The federal government did reverse their decision to defund the Sea to Stream Program this week.

Cariboo-Prince George MP Todd Doherty voiced opposition to several cuts proposed by the DFO.

“A huge win for our communities that wrote to us and wrote to the ministers and wrote to MPs right across Canada to let them know the importance of the Stream to Sea program.”

Stream to Sea has been around for more than 40 years and 27 classrooms around northern BC are participating this year.

However, federal funding has come as a problem for local hatcheries.
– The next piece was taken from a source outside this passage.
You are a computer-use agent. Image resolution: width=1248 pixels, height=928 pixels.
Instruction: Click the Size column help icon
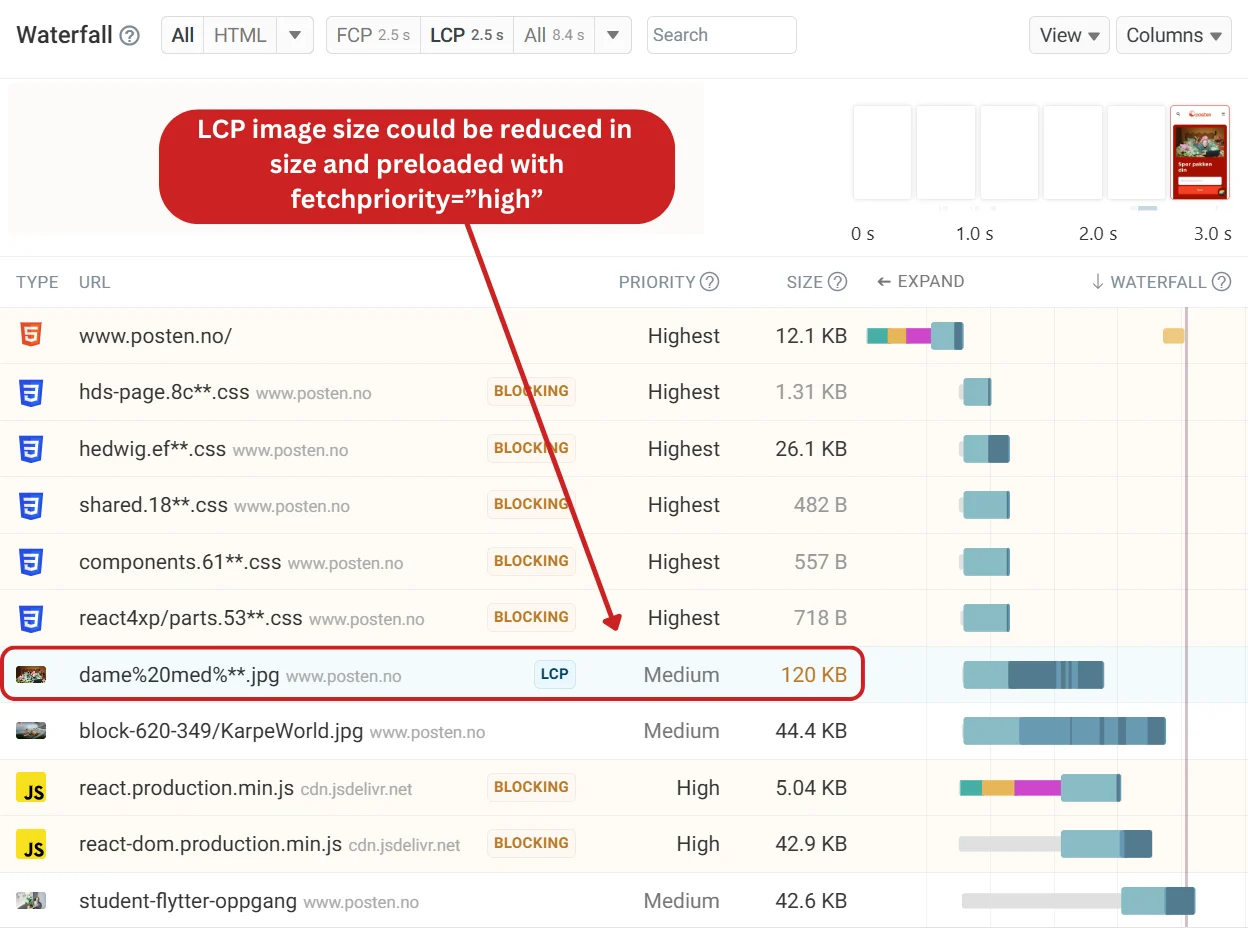click(x=838, y=282)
The Toboggan Creek Fish Hatchery is under the threat of closing down in the coming years if federal funding doesn’t pick up, according to manager Mike O’Neill.

“We’re on the verge of having no data to manage a billion dollar fishery that’s so valuable as a food source to everybody,” said O’Neill back in January.

He was worried then that we’d lose our fishery in the north-west.

The Tobaggan Creek Fish Hatchery is one of the last in the area. O’Neill says most have been closed over the years with funding dollars not re-distributed.